In his 2006 book, Endgame, Derrick Jensen reminds us that if we are "propping up industrialized civilization", we are ipso facto promoting violence. He further reminds us that "Civilization is not redeemable. This culture will not undergo any sort of voluntary transformation to a sane and sustainable way of living. If we do not put a halt to it, civilization will continue to eviscerate the vast majority of humans and to degrade the planet until it (civilization, and probably the planet) collapses."
Jensen's not a lone wolf. There are plenty of people saying this. And, it's not even a particularly recent theme. Herbert Marcuse, for example, sang the same song in the late 1960's in An Essay on Liberation when he argued that traditional conceptions of human freedom have been rendered obsolete by the development of advanced industrial society. Marcuse closes the essay by saying that "the construction of a free society would create new incentives for work." He clarifies that "in exploitive societies, the so-called work instinct is mainly the introjected necessity to perform productively in order to earn a living." The One Dimensional Man.
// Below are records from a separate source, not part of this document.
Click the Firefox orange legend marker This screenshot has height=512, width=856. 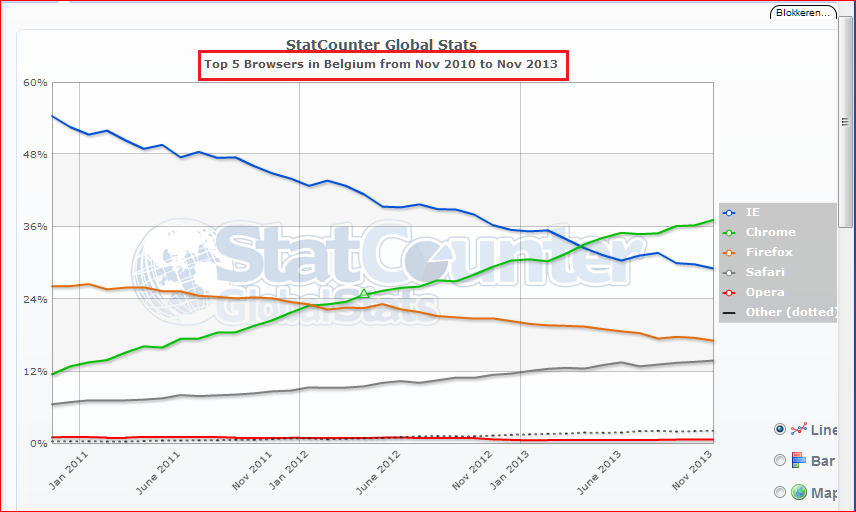click(x=729, y=253)
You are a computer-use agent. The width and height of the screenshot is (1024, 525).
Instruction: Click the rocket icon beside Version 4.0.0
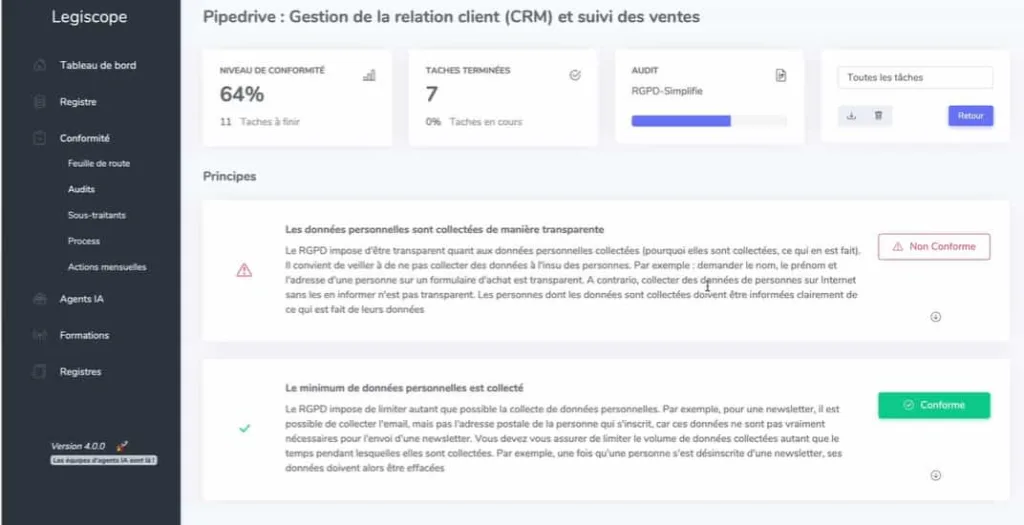tap(122, 445)
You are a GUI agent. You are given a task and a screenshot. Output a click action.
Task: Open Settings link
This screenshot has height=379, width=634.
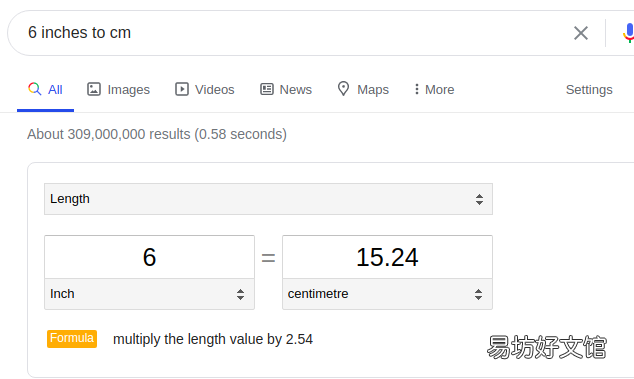(589, 89)
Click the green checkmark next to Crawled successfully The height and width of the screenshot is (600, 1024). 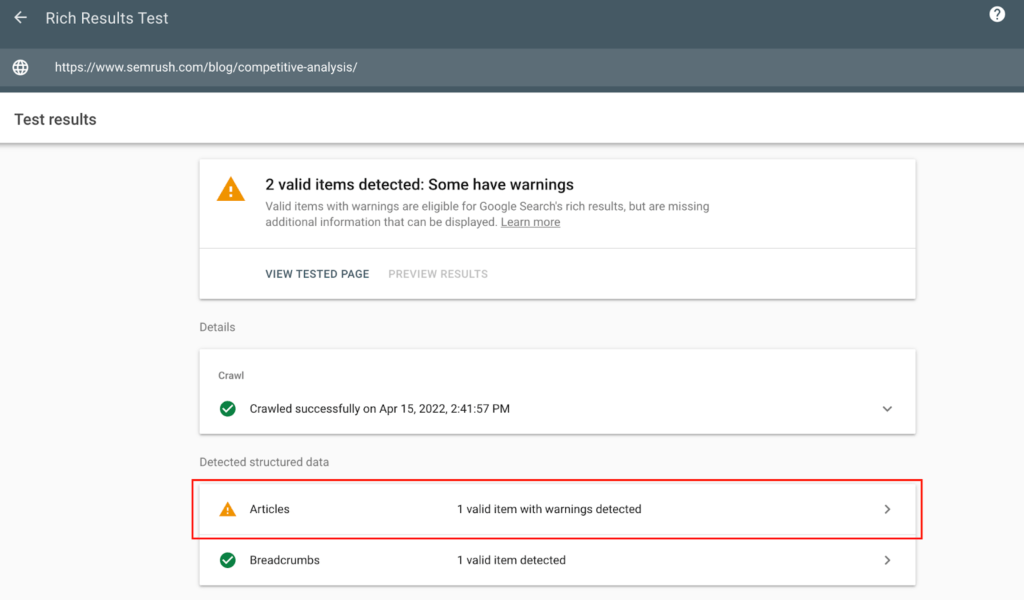coord(227,409)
The wheels are coming off of the wagon. Trying to keep putting them back on is like sticking our fingers in a hole in the dike: an unsustainable, "little picture" attempt to "solve" the problem. It's time to draw a line in the sand. It's time to realize that there really isn't any "fixing" the corporate whore that we call "the government". As Marcuse wrote, "The Great Refusal takes a variety of forms."